Where \((a_{\sigma^2},b_{\sigma^2})\) and \((a_l,b_l)\) are given by variance_range and lengthscale_range.

If n_features is more than one, then the same \(\sigma^2\) and \(l\) values are shared along each feature of a single sequence, which means that features are often very highly correlated.

Generating labels

In order to generate labels that are assigned to generated sequences that are somewhat similar, we perform clustering over these sequences using tslearn.clustering.TimeSeriesKMeans and use the resulting cluster labels as the label for each sequence.

Parameters
n_sequences: int

Number of sequences to generate.

n_features: int

Number of features in each sequences.

n_classes: int

Number of classes.

length_range: tuple(int, int) or int

Range of values to uniformly sample sequence lengths from.

If a single value is specified, then all sequences will have equal length.

variance_range: tuple(float, float) or float

Lower and upper range of the uniform hyperprior on the GP prior’s variance kernel hyperparameter.

If a single value is specified, then this value is used as the variance rather than placing a hyperprior.

lengthscale_range: tuple(float, float) or float

Lower and upper range of the uniform hyperprior on the GP prior’s lengthscale kernel hyperparameter.

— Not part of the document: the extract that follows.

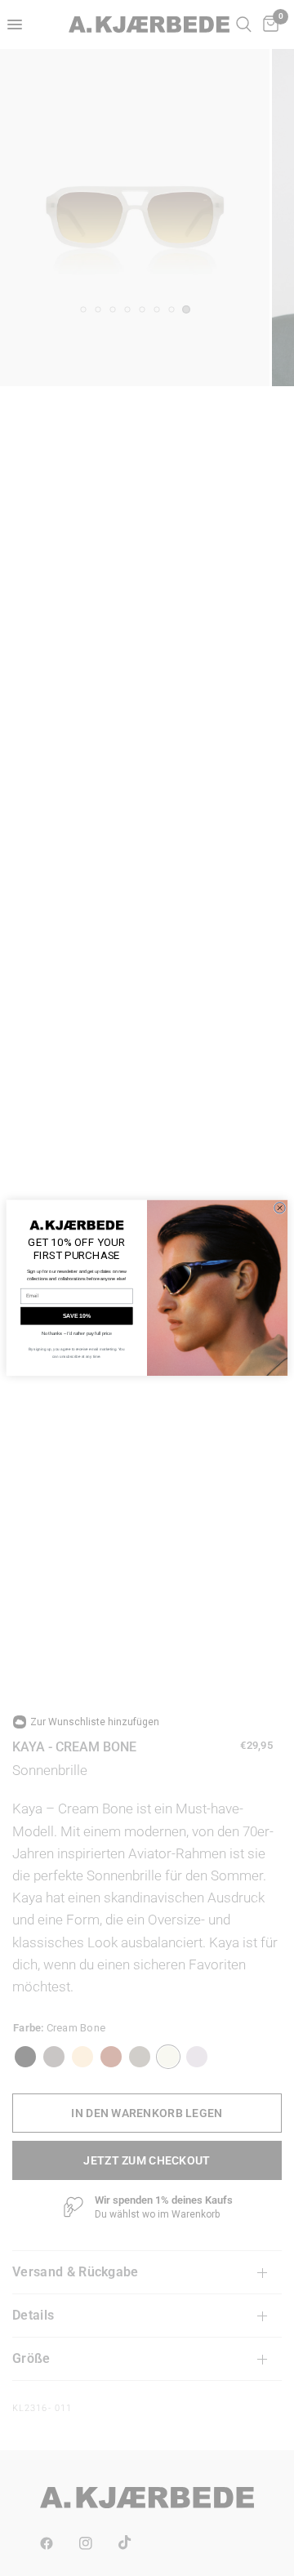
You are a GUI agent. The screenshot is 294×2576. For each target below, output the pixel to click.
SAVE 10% (77, 1316)
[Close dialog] (279, 1208)
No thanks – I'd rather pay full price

If a single value is specified, then this value is used as the lengthscale rather than placing a hyperprior.

random_state: numpy.random.RandomState, int, optional

A random state object or seed for reproducible randomness.

tslearn_kwargs: dict

Additional key-word arguments for the tslearn.clustering.TimeSeriesKMeans constructor.

The defaults are:

  • 'metric': 'dtw'

  • 'max_iter': 5

  • 'max_iter_barycenter': 5

  • 'n_jobs': -1

'n_clusters' and 'random_state' are overwritten by the n_classes and random_state arguments given to this function.

Returns
dataset:class:sequentia.datasets.Dataset

A dataset object representing the loaded digits.